现在，我们开始编写应用的实际处理逻辑。我们需要构建的是这样一个简单应用：获取用户提出的问题，对相关文档进行检索，将检索到的文档（块）和初始的用户提问传递给模型，等待模型给予答复。

首先，我们需要编写查询文档（块）的逻辑。LangChain的Retriever接口对矢量数据库的索引进行了封装，可以向该接口传递一个文本字符串的请求，它会返回一些相关的文档（块）

最常见的检索器类型是VectorStroeRetriever，它使用的是矢量数据库的相似性查询能力。任何VectorStore矢量存储对象，在使用VectorStore.as_retriever()方法可以轻易的转换为一个检索器。以下示例创建了检索器，向检索器提问"What are the approaches to Task Decomposition?"，然后计算检索器返回的document（块）的长度；

retriever = vectorstore.as_retriever(search_type="similarity", search_kwargs={"k": 6})

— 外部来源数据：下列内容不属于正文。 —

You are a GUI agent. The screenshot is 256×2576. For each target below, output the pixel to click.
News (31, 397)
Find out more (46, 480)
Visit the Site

retrieved_docs = retriever.invoke("What are the approaches to Task Decomposition?")

len(retrieved_docs)

返回的长度是 6，应该就是 6个文档块；

打印，第一个文档块的page_content的内容；

print(retrieved_docs[0].page_content)

返回page_content的内容；

Tree of Thoughts (Yao et al. 2023) extends CoT by exploring multiple reasoning possibilities at each step. It first decomposes the problem into multiple thought steps and generates multiple thoughts per step, creating a tree structure. The search process can be BFS (breadth-first search) or DFS (depth-first search) with each state evaluated by a classifier (via a prompt) or majority vote.
Task decomposition can be done (1) by LLM with simple prompting like "Steps for XYZ.\n1.", "What are the subgoals for achieving XYZ?", (2) by using task-specific instructions; e.g. "Write a story outline." for writing a novel, or (3) with human inputs.

5. 检索和生成：生成

让我们把上面的内容放在一个工作流里，然后向这个工作流提问，获取相关的文档，然后构建提示词，再将提示词传递给模型，最后由输出解析器对模型返回的结果进行重新整理。

这里我们使用的是GPT-3.5-turbo，但你也可以选择其它聊天类模型。

我们会用到LCEL可运行协议来定义工作流，遵义该协议的工作流会允许我们：

以透明的方式将所有组件和函数串连起来；
能在LangSmith里自动跟踪工作流日志；
能立即使用流式、异步、和批量调用

见下面的代码：定义了一个函数format_docs，将检索器返回的文档（块）进行了简单的合并；构建了一个rag_chain工作流，最后调用流式的方法将模型返回的结果实时输出。

from langchain_core.output_parsers import StrOutputParser
from langchain_core.runnables import RunnablePassthrough


def format_docs(docs):
    return "\n\n".join(doc.page_content for doc in docs)


rag_chain = (
    {"context": retriever | format_docs, "question": RunnablePassthrough()}
    | prompt
    | llm
    | StrOutputParser()
)

for chunk in rag_chain.stream("What is Task Decomposition?"):
    print(chunk, end="", flush=True)

以下是流式输出的结果。

Task Decomposition is a process where a complex task is broken down into smaller, more manageable steps or parts. This is often done using techniques like "Chain of Thought" or "Tree of Thoughts", which instruct a model to "think step by step" and transform large tasks into multiple simple tasks. Task decomposition can be prompted in a model, guided by task-specific instructions, or influenced by human inputs.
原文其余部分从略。